Windows on Wash said:


> Who the heck is Bud...? :biggrin2:


So sorry, got confused between two threads. Besides, Windows on Washington is way too long anyway. Do you have a preferred abbreviation?


----------



## GottaFixIt (Dec 3, 2010)

godblsmnymkr said:


> this is a pick of what the "floor" in the basement looks like. mountainous terrain with water coming in


That is the coolest crawlspace I've ever seen  Everything really is in amazingly good condition considering the water in there. Maybe between the flora and fauna in there, it's created a self regulating eco-system and you don't need to do anything, lol 

A cold side vapor barrier can be viable, but not with insulation that allows air movement by convection, which unfortunately, includes rockwool and other "soft" insulations. Well, at least not without the uninterrupted convection break that the foam board provides in the building science article. 

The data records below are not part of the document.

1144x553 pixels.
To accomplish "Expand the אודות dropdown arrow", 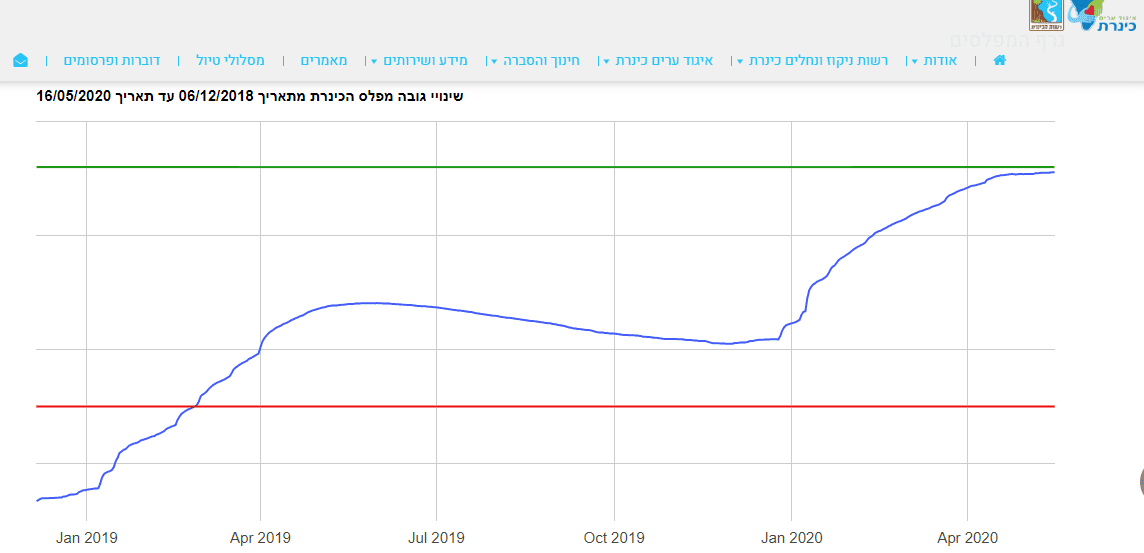I will coord(915,61).
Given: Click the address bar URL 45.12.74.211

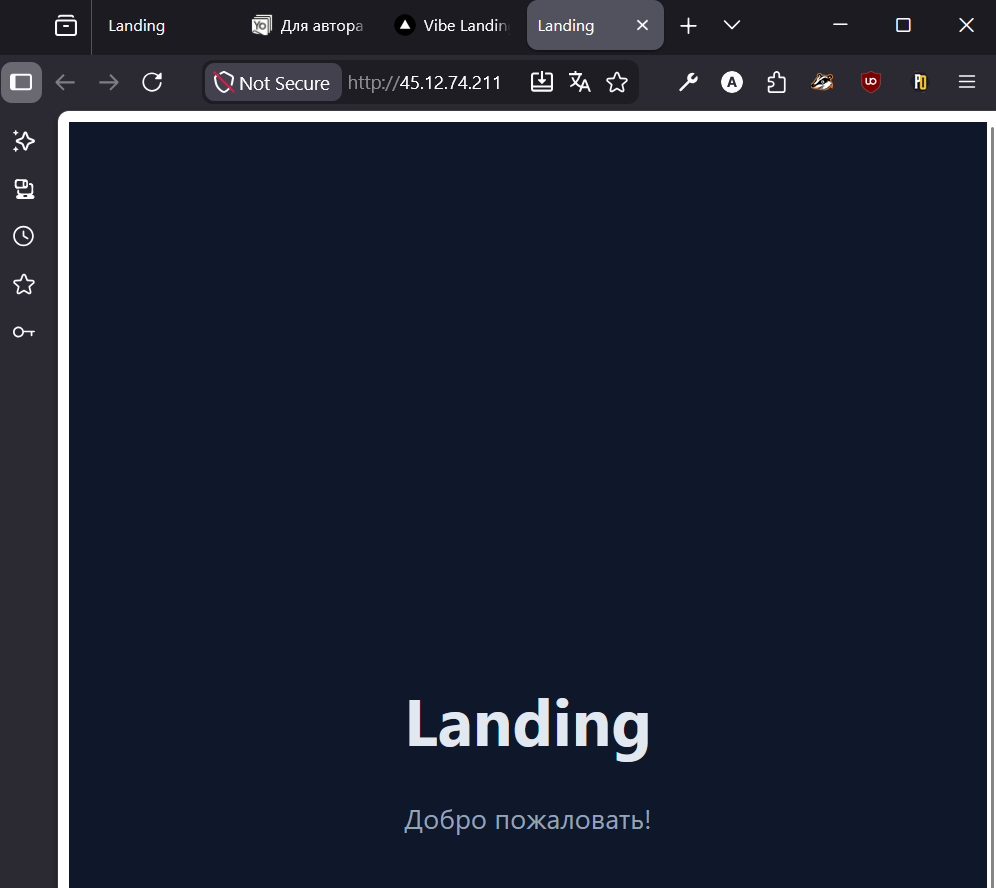Looking at the screenshot, I should (425, 82).
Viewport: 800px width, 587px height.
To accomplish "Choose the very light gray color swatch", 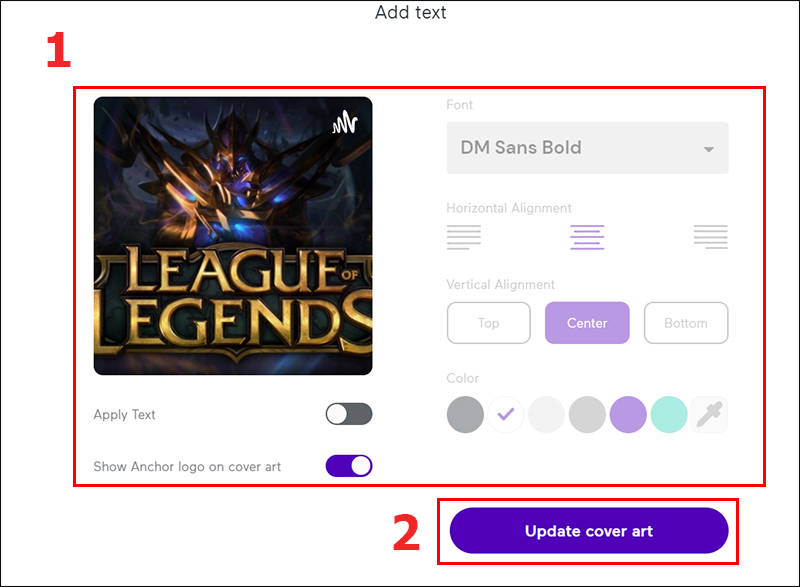I will pyautogui.click(x=546, y=415).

You are in a very difficult situation and I think investing on a closed cell spray foam may be your only good solution.


----------



## lenaitch (Feb 10, 2014)

That's quite an ecosystem down there. I'm surprised at the green plant live thriving in the dark.

_"Do you have a preferred abbreviation?"

_I think *WoW* is appropriate.


----------



## Nik333 (Mar 1, 2015)

lenaitch said:


> _"Do you have a preferred abbreviation?"
> 
> _I think *WoW* is appropriate.



Win is pretty good, too :}


----------



## Windows on Wash (Aug 30, 2011)

Nick DIY said:


> So sorry, got confused between two threads. Besides, Windows on Washington is way too long anyway. Do you have a preferred abbreviation?


WoW works like said below. 



Nick DIY said:


> That is the coolest crawlspace I've ever seen  Everything really is in amazingly good condition considering the water in there. Maybe between the flora and fauna in there, it's created a self regulating eco-system and you don't need to do anything


I agree with you. Crazy that this system is working. 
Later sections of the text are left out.